What was the impetus for this project? What real-world challenge were you trying to solve?

The gender pay gap is one of the most quantifiable and atrocious biases women face in the workplace. According to the National Women’s Law Center, women will earn $590,000 less than their male peers throughout their careers, on average. The disparity is even greater for women of color. Latinas will earn $1.13 million less in their lives. Black women will earn $946,000 less.

The advertising and entertainment industries seem willing to say the right things about gender equality. “I’d Rather Get Paid” was made to put pressure on industries to go beyond saying the right thing and actually do the right thing by paying women fairly.

 

Did your team have a breakthrough or “a-ha” moment while formulating or executing this project?

When we started dreaming about what kind of brand film we’d want to watch that supports women, we thought, “Actually most women would probably rather get paid than watch a supportive commercial.”

Once you settled on your idea, what was your first step in moving it forward?

The first step was creating a song that had self-referential irony without making light of a serious issue—that wasn’t overly dismissive of cultural achievements that inspire women and girls but still felt fun and entertaining. It was a very delicate balance.

Was there a moment during the project where you ran into a hurdle; or faced a problem you didn’t know how to solve? Take us to this moment, what happened and what did you do next?

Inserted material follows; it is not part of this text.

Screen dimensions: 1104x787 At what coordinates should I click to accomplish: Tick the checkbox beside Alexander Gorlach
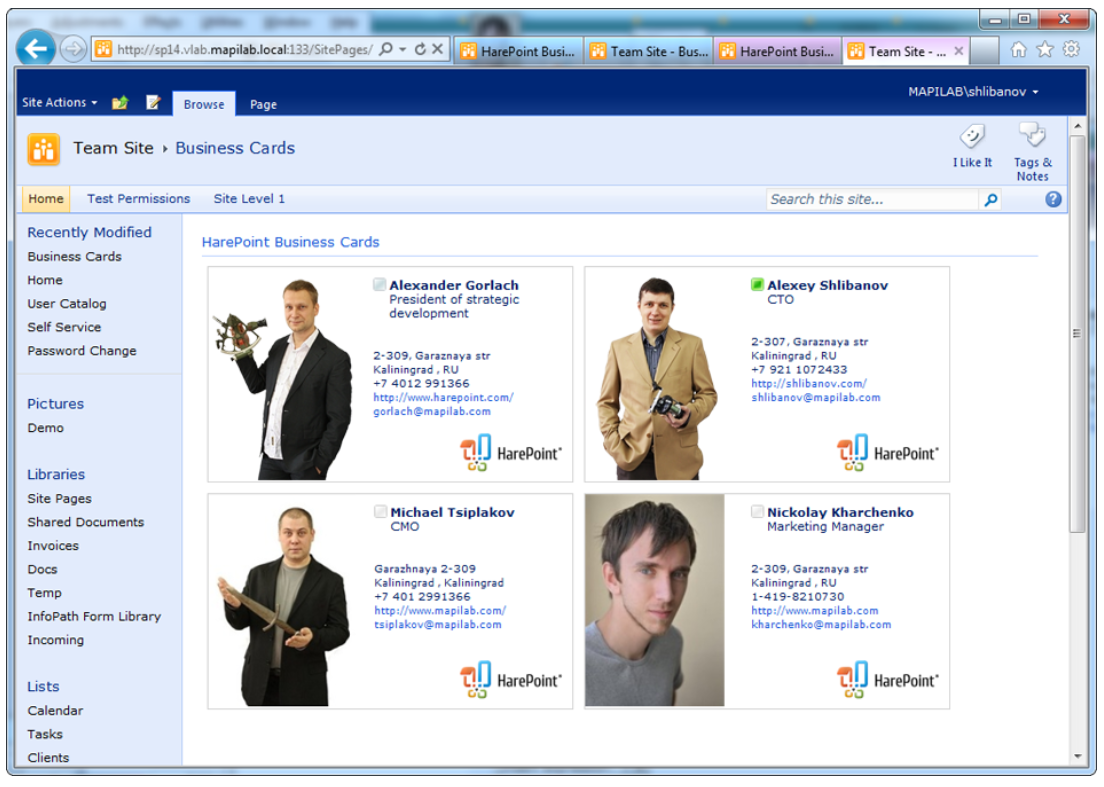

The most surprising challenge was finding a cameo moment for all of the amazing women who believed in the project and wanted to be part of it. There were almost too many celebrities/influencers who wanted to be in the film! Fitting scenes for all of them into the shooting schedule was one of the biggest challenges. The other challenge was crafting a song and film that danced the fine line of both making you smile and inspiring action. But with both situations, we put our heads together, got creative, and powered through.

Did the real-world impact meet your expectations? Can you share an example?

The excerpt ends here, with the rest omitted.